■ **DONNÉES DE L'EXERCICE**:

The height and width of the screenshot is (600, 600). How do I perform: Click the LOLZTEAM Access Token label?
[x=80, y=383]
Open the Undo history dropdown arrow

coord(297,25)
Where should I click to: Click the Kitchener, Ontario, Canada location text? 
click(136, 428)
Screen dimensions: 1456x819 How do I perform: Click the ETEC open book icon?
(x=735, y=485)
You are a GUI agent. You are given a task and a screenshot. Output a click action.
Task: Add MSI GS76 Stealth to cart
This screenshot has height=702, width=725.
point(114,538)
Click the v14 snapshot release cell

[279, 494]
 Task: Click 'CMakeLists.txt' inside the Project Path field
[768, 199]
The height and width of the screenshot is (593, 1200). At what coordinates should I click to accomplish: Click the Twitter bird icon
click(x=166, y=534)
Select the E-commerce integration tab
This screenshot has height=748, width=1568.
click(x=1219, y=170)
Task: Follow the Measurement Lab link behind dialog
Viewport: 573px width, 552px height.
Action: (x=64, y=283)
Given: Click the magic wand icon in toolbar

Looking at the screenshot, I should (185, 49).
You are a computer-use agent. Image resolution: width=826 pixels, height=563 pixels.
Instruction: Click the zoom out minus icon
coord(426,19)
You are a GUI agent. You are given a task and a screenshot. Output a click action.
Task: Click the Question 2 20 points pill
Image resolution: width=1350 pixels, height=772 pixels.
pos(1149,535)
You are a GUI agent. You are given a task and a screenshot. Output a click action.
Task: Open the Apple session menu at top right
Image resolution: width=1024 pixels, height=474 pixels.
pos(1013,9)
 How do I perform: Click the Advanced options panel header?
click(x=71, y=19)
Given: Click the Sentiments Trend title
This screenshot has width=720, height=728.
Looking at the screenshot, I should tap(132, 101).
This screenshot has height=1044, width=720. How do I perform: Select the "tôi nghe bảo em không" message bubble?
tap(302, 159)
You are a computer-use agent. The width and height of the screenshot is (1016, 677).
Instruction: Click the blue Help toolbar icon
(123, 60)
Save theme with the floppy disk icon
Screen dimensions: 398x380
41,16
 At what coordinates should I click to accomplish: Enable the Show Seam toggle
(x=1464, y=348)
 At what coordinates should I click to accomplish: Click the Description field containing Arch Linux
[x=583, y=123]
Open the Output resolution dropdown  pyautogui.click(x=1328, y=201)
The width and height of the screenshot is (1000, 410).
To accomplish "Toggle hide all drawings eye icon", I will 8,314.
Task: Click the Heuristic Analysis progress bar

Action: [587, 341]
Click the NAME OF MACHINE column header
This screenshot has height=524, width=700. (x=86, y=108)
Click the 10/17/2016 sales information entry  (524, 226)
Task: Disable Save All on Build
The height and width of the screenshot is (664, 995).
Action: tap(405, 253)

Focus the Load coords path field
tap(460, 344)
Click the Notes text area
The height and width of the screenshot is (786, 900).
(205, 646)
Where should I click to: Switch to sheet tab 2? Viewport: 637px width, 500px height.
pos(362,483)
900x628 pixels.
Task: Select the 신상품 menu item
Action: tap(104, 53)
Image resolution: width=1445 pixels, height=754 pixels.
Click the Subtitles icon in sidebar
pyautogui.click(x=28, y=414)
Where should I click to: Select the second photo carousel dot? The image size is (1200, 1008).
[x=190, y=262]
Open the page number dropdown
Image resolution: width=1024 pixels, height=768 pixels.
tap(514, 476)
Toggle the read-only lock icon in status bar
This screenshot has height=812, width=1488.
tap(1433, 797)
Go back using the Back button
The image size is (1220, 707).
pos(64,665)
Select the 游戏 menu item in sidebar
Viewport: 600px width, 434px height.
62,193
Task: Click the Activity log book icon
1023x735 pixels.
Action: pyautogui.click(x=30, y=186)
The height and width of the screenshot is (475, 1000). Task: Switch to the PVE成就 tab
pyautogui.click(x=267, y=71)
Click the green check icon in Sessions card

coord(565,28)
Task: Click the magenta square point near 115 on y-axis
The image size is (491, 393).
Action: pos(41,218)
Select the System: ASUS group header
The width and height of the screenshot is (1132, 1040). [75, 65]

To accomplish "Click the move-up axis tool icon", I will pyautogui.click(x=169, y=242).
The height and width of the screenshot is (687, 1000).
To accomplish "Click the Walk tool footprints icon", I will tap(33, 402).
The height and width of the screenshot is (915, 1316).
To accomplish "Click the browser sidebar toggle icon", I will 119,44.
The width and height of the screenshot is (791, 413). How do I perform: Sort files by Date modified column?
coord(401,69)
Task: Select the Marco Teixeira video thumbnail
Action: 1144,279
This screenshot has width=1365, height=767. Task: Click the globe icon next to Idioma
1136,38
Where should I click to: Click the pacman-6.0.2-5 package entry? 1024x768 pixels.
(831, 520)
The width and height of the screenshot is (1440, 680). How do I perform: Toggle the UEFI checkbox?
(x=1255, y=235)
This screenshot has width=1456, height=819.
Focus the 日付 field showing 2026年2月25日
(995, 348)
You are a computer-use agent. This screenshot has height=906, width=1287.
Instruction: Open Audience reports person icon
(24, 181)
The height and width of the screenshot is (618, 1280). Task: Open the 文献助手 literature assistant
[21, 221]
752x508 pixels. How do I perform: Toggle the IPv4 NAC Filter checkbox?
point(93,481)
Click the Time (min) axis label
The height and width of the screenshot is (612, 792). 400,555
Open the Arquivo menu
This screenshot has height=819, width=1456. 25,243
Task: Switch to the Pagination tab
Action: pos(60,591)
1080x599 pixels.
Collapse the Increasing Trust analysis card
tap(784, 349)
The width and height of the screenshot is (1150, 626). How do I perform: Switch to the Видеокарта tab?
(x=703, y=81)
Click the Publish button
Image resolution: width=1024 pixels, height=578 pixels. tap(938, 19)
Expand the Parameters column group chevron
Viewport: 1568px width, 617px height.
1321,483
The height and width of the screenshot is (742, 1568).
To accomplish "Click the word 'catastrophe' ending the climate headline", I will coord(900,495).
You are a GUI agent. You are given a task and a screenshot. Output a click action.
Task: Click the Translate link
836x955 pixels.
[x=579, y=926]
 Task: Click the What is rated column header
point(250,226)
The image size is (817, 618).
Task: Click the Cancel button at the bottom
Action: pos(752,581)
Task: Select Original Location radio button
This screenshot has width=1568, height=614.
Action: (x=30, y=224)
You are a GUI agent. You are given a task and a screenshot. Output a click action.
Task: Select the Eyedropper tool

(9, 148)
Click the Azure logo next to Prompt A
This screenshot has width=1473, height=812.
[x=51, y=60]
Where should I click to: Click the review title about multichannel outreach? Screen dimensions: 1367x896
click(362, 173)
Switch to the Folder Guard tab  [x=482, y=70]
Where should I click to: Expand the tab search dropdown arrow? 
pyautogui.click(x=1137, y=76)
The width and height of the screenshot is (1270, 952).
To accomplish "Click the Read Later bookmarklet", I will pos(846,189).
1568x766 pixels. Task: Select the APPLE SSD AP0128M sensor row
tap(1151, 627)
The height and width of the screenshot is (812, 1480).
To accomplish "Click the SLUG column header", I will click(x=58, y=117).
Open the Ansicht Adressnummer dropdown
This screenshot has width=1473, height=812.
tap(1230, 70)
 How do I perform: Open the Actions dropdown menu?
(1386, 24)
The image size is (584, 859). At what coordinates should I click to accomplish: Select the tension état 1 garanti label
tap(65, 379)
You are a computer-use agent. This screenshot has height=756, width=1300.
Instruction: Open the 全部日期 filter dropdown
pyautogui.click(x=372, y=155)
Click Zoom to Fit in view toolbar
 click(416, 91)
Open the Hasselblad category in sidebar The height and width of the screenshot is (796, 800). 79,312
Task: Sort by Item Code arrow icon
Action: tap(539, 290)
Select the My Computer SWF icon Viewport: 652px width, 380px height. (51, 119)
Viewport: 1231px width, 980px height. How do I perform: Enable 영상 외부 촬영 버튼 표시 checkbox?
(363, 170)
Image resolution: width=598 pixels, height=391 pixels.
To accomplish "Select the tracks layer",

■ **COURT EXERCICE**:
Recopiez à l'identique les lignes des enregistrements, depuis celle qui contient « Switch to the Folder » jusqu'à la fin des enregistrements, bornes incluses.

■ **CORRIGÉ DE L'EXERCICE**:
Switch to the Folder Guard tab  [x=482, y=70]
Where should I click to: Expand the tab search dropdown arrow? 
pyautogui.click(x=1137, y=76)
The width and height of the screenshot is (1270, 952).
To accomplish "Click the Read Later bookmarklet", I will pos(846,189).
1568x766 pixels. Task: Select the APPLE SSD AP0128M sensor row
tap(1151, 627)
The height and width of the screenshot is (812, 1480).
To accomplish "Click the SLUG column header", I will click(x=58, y=117).
Open the Ansicht Adressnummer dropdown
This screenshot has width=1473, height=812.
tap(1230, 70)
 How do I perform: Open the Actions dropdown menu?
(1386, 24)
The image size is (584, 859). At what coordinates should I click to accomplish: Select the tension état 1 garanti label
tap(65, 379)
You are a computer-use agent. This screenshot has height=756, width=1300.
Instruction: Open the 全部日期 filter dropdown
pyautogui.click(x=372, y=155)
Click Zoom to Fit in view toolbar
 click(416, 91)
Open the Hasselblad category in sidebar The height and width of the screenshot is (796, 800). 79,312
Task: Sort by Item Code arrow icon
Action: tap(539, 290)
Select the My Computer SWF icon Viewport: 652px width, 380px height. (51, 119)
Viewport: 1231px width, 980px height. How do I perform: Enable 영상 외부 촬영 버튼 표시 checkbox?
(363, 170)
Image resolution: width=598 pixels, height=391 pixels.
To accomplish "Select the tracks layer",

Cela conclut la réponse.